I’m enjoying studying for my UK citizenship test more than I thought I would. There’s a sense of filling in the gaps – I can’t recall my basic education in Finland diving very deeply into British history and I only know it in a very patchy fashion. As a good capitalist, I know something about the Industrial Revolution and as a Jane Austen die-hard I know something about life in the 18th century, for example; a bit about this and that, but I couldn’t have laid out the story of the UK in a chronological, linear way at all.

The most interesting bit I’ve read about in my little manual is the early history. The book only glosses over it, but I finally had the epiphany (that everyone else had aged ten) about why the language is in such a state.
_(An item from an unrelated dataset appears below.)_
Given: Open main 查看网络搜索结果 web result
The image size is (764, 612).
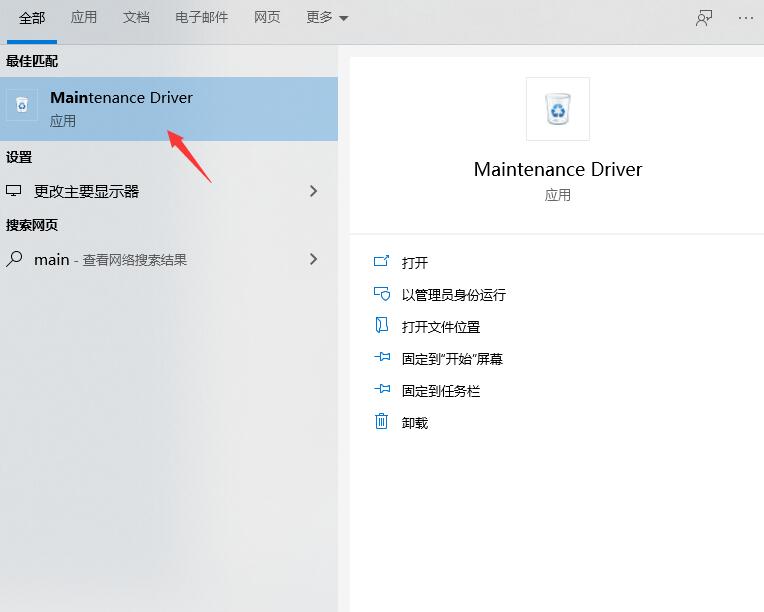Looking at the screenshot, I should coord(110,259).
There are so many synonyms for everything because the Roman invaders brought over one language, the Saxon invaders brought over another and then the French invaders finished it off by sticking a few –eau‘s and –tre‘s to it all.

More lovely art by @lottitymmartist!

My test is in about a month’s time. I’m using the same basic principle to prepare as I once did for the GMAT, which is to identify where I’m weakest and focus on that. In the practice tests I tend to fail questions about history and sports, so.
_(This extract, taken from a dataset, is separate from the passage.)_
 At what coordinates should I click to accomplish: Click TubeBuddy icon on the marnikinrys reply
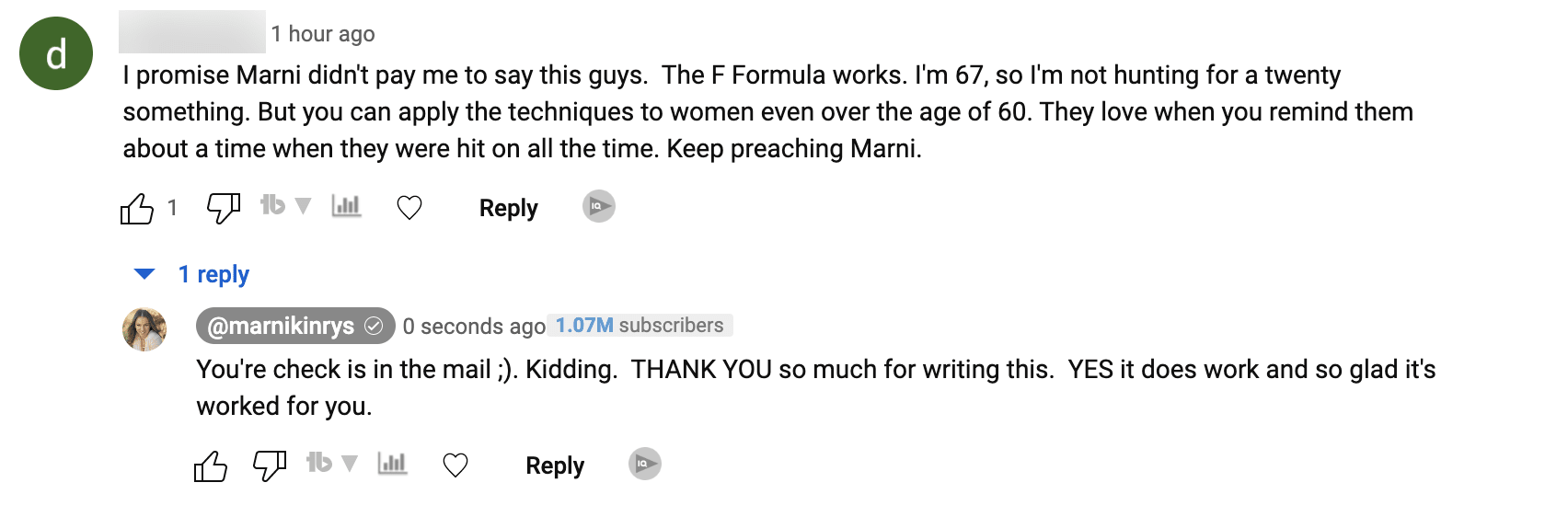tap(319, 463)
These are the two conversations I have with my toddler:

Me: Let’s do / go to / have X.
Him: I don’t want to do / go to / have X.
[1-2 minutes of back and forth]
Him: WAAAAAAAAAAH
WAAAAAAAAH
NOOOOOO
I DON’T WAN’ IT
I! DON’T! WANNN-NNN-NNNN! IT!
Me: …
Him: CUDDLE! I WANT A CUDDLE!

And:

Him: I want Y.
Me: Okay, coming up.
Him / me: I want Y. I wan’t–Yes, I heard, it’s coming–Y. I want Y. Äiti, I want–I’m just doing this and then I will help you–I want Y. I want U. Äiti, I wa–Just a minute–nt Y.–I can only do one thing at a time.
Him: I want Y.

We’ve really worn down the grooves of these so-called conversations lately. I’d like more of the non-templated chats because they’re much more fun. He is still not such an experienced language user that he would know what the established way to say something is. It’s like he’s got a dictionary but no corpus, and it’s really interesting how he cobbles together words and expressions he knows to arrive at what he means.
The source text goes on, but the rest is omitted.